*** RECORD EXCERPTS
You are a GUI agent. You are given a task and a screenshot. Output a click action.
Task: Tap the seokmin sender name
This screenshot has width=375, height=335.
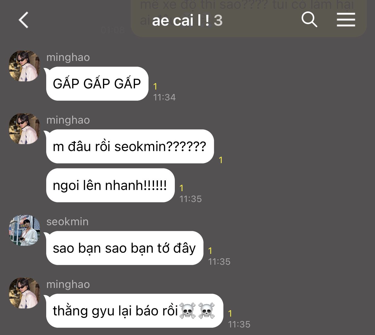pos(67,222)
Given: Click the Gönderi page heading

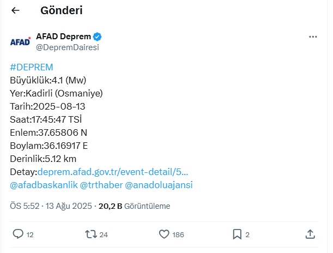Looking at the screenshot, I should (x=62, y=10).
******
§ **DIRECTIONS FOR THIS TASK**
Quote the text lines of the material above verbatim, omitting the pictures.

§ **OUTPUT FOR THIS EXERCISE**
You are a GUI agent. You are given a task and a screenshot. Output a click action.
Task: Tap the seokmin sender name
This screenshot has width=375, height=335.
pos(67,222)
Given: Click the Gönderi page heading

Looking at the screenshot, I should (x=62, y=10).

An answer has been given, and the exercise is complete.